El atardecer empezaba a ensombrecer la calle, y las luces de colores de los cuidados escaparates alumbraban con sus destellos las fachadas de los edificios.
El acompasado murmullo de los viandantes  se rompía de vez en cuando por los gritos del tranvía y su campana, o las llamadas de los camareros que captaban, sectariamente, a los turistas, o bien los comerciantes de las tiendas de regalos que mostraban sus preciadas mercancías intentando atraer los euros extranjeros que comprarían pasta de colores que destiñe el agua pensando que se trata de una delicatesen.

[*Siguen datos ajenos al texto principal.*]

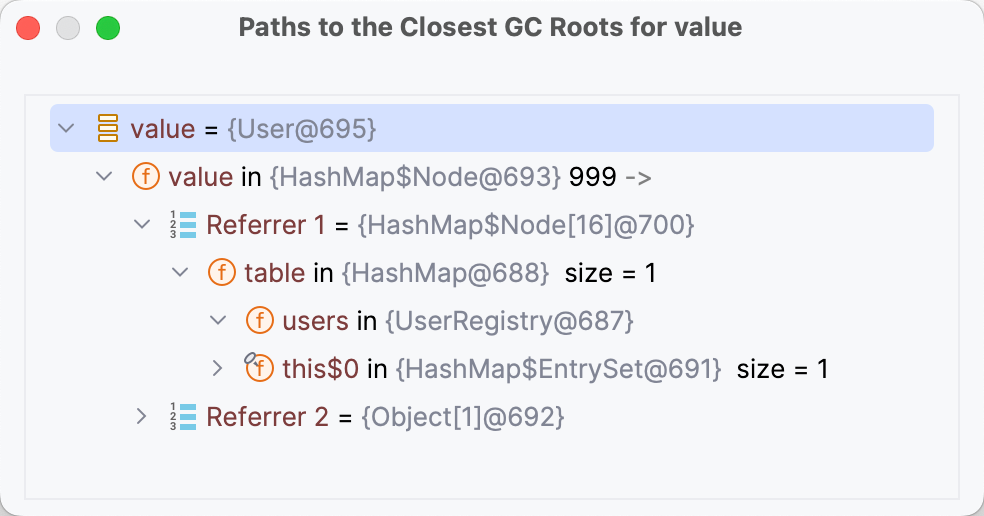Collapse the root value = {User@695} node
984x516 pixels.
tap(66, 129)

Si me hubiese fiado del mapa hubiese pensado que el Duomo estaba mucho más lejos de los que estaba. La verdad es que Milán me estaba pareciendo muy pequeño, pero a pesar de ello, me gustaba. Era una pequeña gran ciudad, sin demasiada gente, sin demasiado ruido, sin demasiado tráfico. Cuando pensaba que ya estaba llegando, se cruzó en mi camino otra pequeña maravilla.

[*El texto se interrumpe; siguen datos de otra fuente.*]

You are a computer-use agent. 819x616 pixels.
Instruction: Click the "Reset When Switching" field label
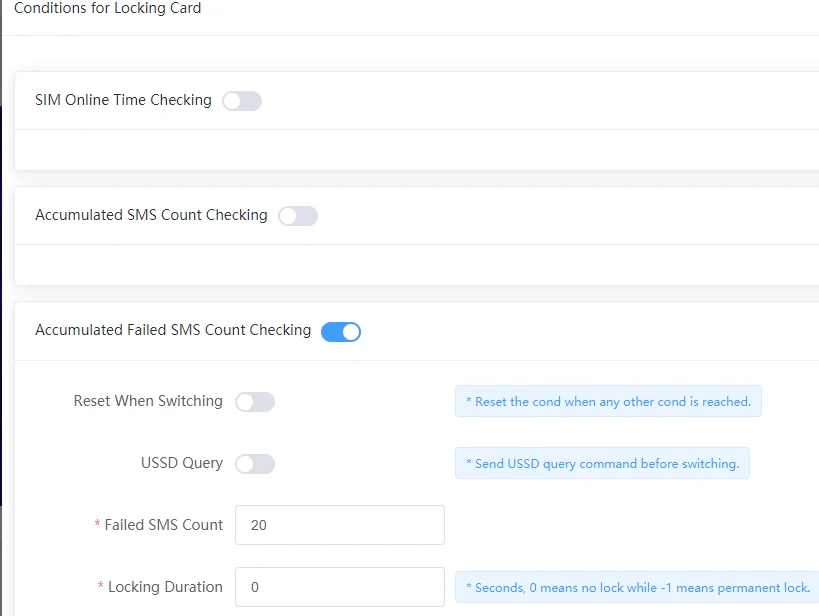[x=148, y=402]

 Allí, en medio de la ciudad, descansaba la “Piazza Mercanti”, una pequeña zona de etilo románico guardada por grandes arcadas que daba cobijo a innumerables mesitas y sillas posesión de las terrazas de alrededor. Me recordaba a la plaza mayor de Madrid, o a la “plaza del comercio” en Lisboa, porque rara es la ciudad europea que no cuenta con una plaza cuadrada o rectangular a lo sumo custodiada por extensas arcadas.

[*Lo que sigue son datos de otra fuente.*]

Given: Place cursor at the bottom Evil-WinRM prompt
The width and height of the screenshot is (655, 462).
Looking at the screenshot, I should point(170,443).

La plaza, además de ser punto de encuentro y reunión, albergaba mercados y puestos de artesanía que hacían las delicias de los transeúntes que, aunque nunca tengan intención de comprar nada, siempre satisfacen un poquito de espíritu consumista con algún recuerdo hecho mano(en China).
Tras esa pequeña yincana hacia mi destino en la que no paraban de aparecer novedades dignas de mención, conseguí llegar al Duomo. Esta catedral de estilo neogótico dominaba la ciudad y era la última parada de todos los turistas que pasaban el día callejeando, ya que la disposición de las calles te guiaba irrefrenablemente hacía la catedral. A pesar de su relativamente reciente inauguración en 1965, la fachada aparece como una grisácea edificación escoltada por decenas de incansables palomas que merodean los alrededores esperando un poco de pan. Parecía sacada de la escena de Mary Poppins, cuando la anciana da de comer a las palomas bajo la melodiosa voz de Julie Andrews. Por añadir un poco de historia a la visita, y hacer tiempo en la cola de de entrada, Juliett consultó la guía de viaje. El Duomo era la catedral gótica más grande del mundo, con capacidad para 40000 personas en sus casi 160 metro de largo. Su nombre viene del latín Domus Dei, casa de Dios. Aunque por sus dimensiones bien podría ser un palacio de deportes. Fruto del diseño de varios arquitectos y artistas que fueron designados a particulares trabajos dentro del proyecto general de más de 600 años de duración. Su órgano, los sarcófagos, las puertas, son algunos de los detalles que esconde esta obra de cinco naves que forma el centro de la ciudad desde los tiempos de la antigua Roma.

No fue demasiado largo el tiempo de espera, sorprendentemente corto para tratarse de una entrada gratuita. Juliett quedó maravillada por el interior de la nave principal en la que los turísticas se movían melodiosamente casi atemorizados de hacer demasiado ruido. Puede que el frío del atardecer les mantuviera algo petrificados.
 Una de las catedrales más hermosas que había visto, casi se sintió abrumada por aquella construcción titánica, como suelen decir en los documentales. Y el viaje no había hecho más que empezar.